What the probe can’t see yet

The honest limit: 85% of cold start is in the gaps, and “GPU compute, runtime, and Python” is a bucket, not an attribution. Narrowing it means more probe points — more libcuda entry points, the CUDA runtime layer, uprobes into libtorch — to push the boundary of what’s measured further into that gap. Each one converts some of the “between the calls” time into named, timed work. That is the next round.
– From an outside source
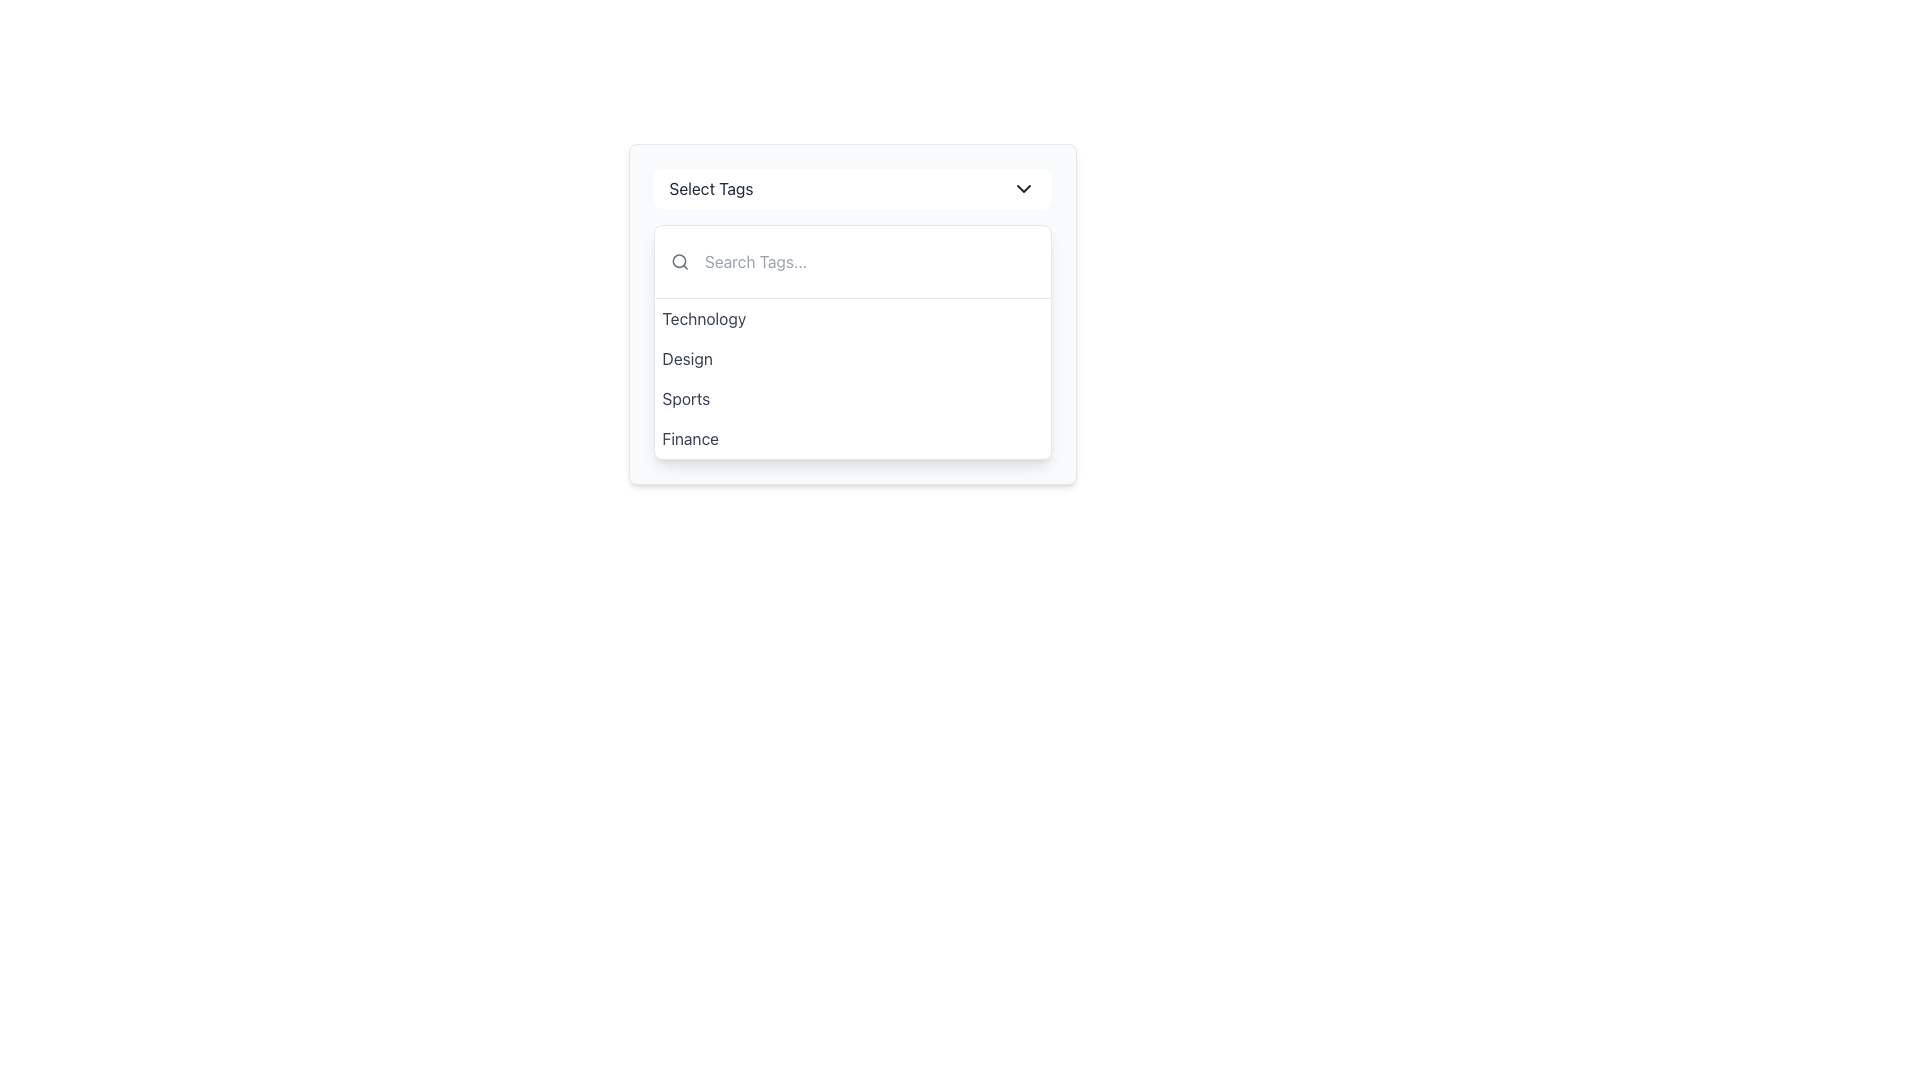 The height and width of the screenshot is (1080, 1920). What do you see at coordinates (687, 357) in the screenshot?
I see `the 'Design' option in the dropdown menu, which is the second item listed below the 'Search Tags...' input field` at bounding box center [687, 357]. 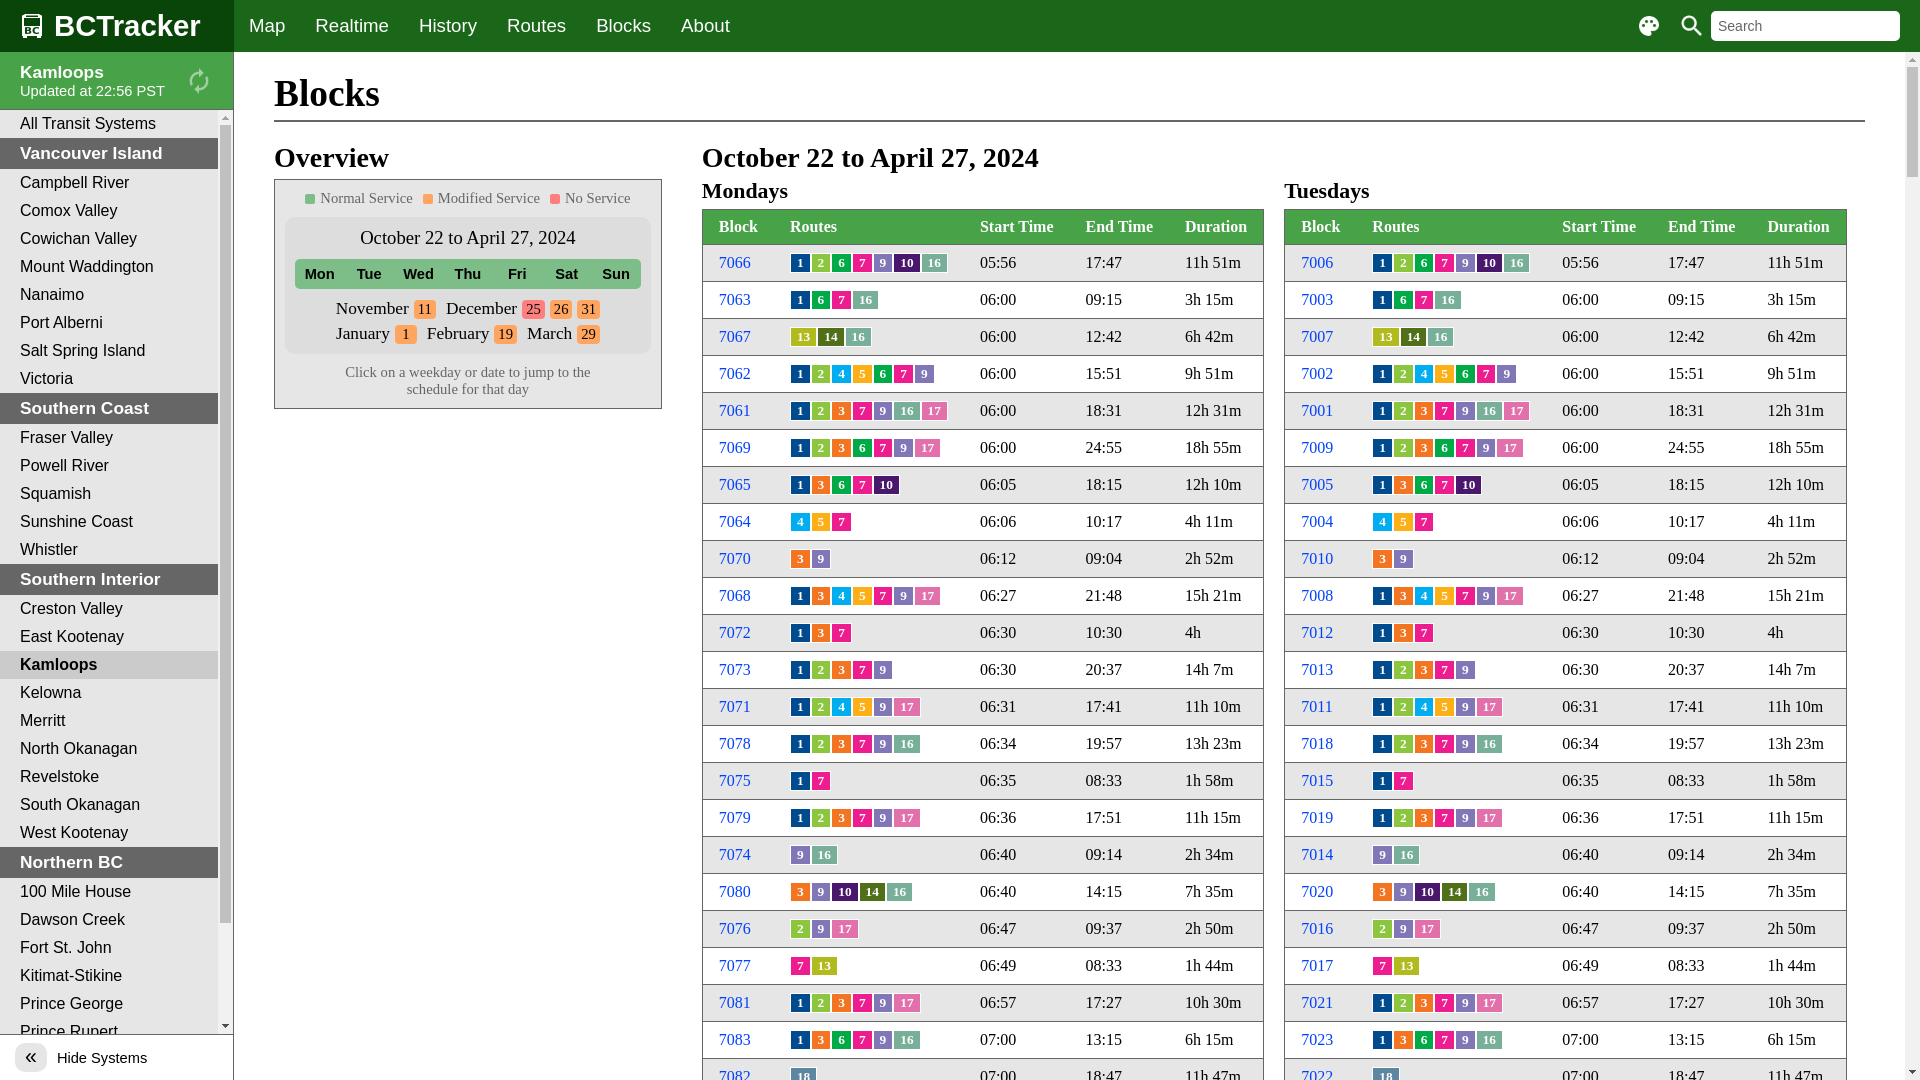 I want to click on '7', so click(x=1381, y=964).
There is also a structural ceiling, and the 1.29 s launch is the clearest example of it. A uretprobe times wall-clock duration inside a driver call, but a cuLaunchKernel returns when the kernel is queued, not when it finishes on the GPU. Most launches return in microseconds because the queueing is all that happens on the host; the one that blocked for 1.29 s did so because something made the host wait for the device. To attribute that wait properly — to say how much is queued compute versus an explicit sync — you have to correlate host-side launches with device-side completion, which needs CUPTI or NVML on the same clock. That is exactly the boundary my earlier /proc-plus-NVML profiler worked at, from the other side.

Which is the through-line. The process-level profiler stops at the process boundary and looks down; this one starts at the kernel and driver and looks up. Cold start is one of the places where you need both, because the cost is split across exactly the seam where most tools stop. The probe is on GitHub, Apache-licensed, with the analysis script that produced every number above. If you run inference cold starts at scale and have measured them differently — or found the device-side cost somewhere I haven’t looked — I’d be interested to hear about it.